National Cyber Warfare Foundation (NCWF)

Learn how to use advanced Linux commands to parse pentest reconnaissance data.

Welcome back, aspiring cyberwarriors!

In this article we will take a practical tour of a small set of classic Unix text tools, such as awk, sed, uniq, sort, and a few shell oneliners. We will show how they fit into a realistic reconnaissance workflow. To make the examples concrete we will use LDAP-style output (the kind of verbose text you get from tools such as PowerView.py) and treat it as the noisy raw data you often face during a pentest. The goal is not to teach every option for every tool, but to give you patterns that turn messy text into useful intelligence. We will get clean host lists, operating system in use, reachable addresses and a first set of targets for follow-up scanning.

The material here covers only a small glimpse of the kind of practical exercises you’ll find in the Advanced Linux for Hackers training. Consider it a friendly invitation.

A Practical Sample: LDAP Output

A very useful sample to experiment on is LDAP query output. LDAP dumps are intentionally verbose. They contain many attributes for many objects. Below you will see snippets from a typical LDAP query. PowerView.py was used to obtain this kind of output. We will extract the parts we need and explain why those parts matter to an assessment.

LDAP output is valuable, as it often contains hostname attributes, operating system strings, and user or service account names. This single file can tell you where legacy systems live, which is useful for identifying exploit opportunities. You will also find domain controllers, file servers, or parts of critical infrastructure.

Early in a test you often ping or resolve these hostnames from a compromised domain machine to learn how names map to IP addresses in the target network. Awareness of the domain’s diversity helps you decide which payloads are likely to work and which will fail.

DNS – grep & awk & sed

To get through a large LDAP listing we usually start with grep to reduce the noise. Using grep with the -a and -i options is a small but practical improvement over plain grep. Here -a treats binary files as text (useful when file type detection is fuzzy) and -i makes the search case-insensitive so you don’t miss attributes that vary in capitalization.

For example:

bash$ > cat DComputers_raw.txt | grep -ai sAMAccountName

We chose sAMAccountName instead of Name specifically to show you how sed will be used later. Now the output is getting closer to what we want. Let’s remove the unnecessary text using awk. A tiny awk cheatsheet is useful to keep nearby:

awk '{print $1}' file         Show the 1st column.
awk '{print $1,$5}' file      Show the 1st and 5th columns.

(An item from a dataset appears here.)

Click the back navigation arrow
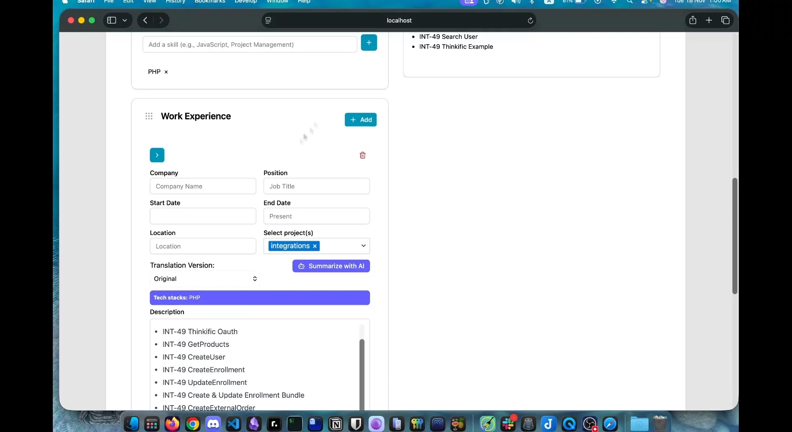click(144, 20)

A typical pipeline that extracts the field containing the hostname looks like this:

bash$ > cat DComputers_raw.txt | grep -ai sAMAccountName | awk -F ' ' '{print $3}'

using awk to remove the unnecessary text

Here, awk -F ‘ ‘ sets the field separator to a space, which can be replaced with something else. Then {print $3} tells awk to print the third whitespace-separated field from each matching line. The pipeline therefore finds lines with sAMAccountName and emits the third token from each of those lines.

After this step you may still have trailing characters such as a dollar sign ($) appended to computer names (machine accounts in Active Directory end in $). We can remove those trailing characters with sed. A small sed cheatsheet:

sed 's/FOO/BAR/g' file       Replace FOO with BAR.
sed 's/FOO//g' file          Replace FOO with nothing.
sed '/^FOO/d' file           Remove lines that start with FOO.

To remove a trailing dollar sign from the end of each line we use:

bash$ > cat list.txt | sed 's/\$$//g'

The sed expression s/\$$//g needs two dollar signs for a reason. In the regex portion \$$ the \$ matches a literal dollar character, while the final unescaped $ is the regex end-of-line anchor. Together \$$ matches a literal dollar that occurs at the end of the line. The replacement is empty, so the result strips a trailing $ while preserving other characters. We include the g flag for completeness, although this particular pattern has no extra effect because the pattern is anchored to the end of the line, but adding g is a common habit when doing substitutions.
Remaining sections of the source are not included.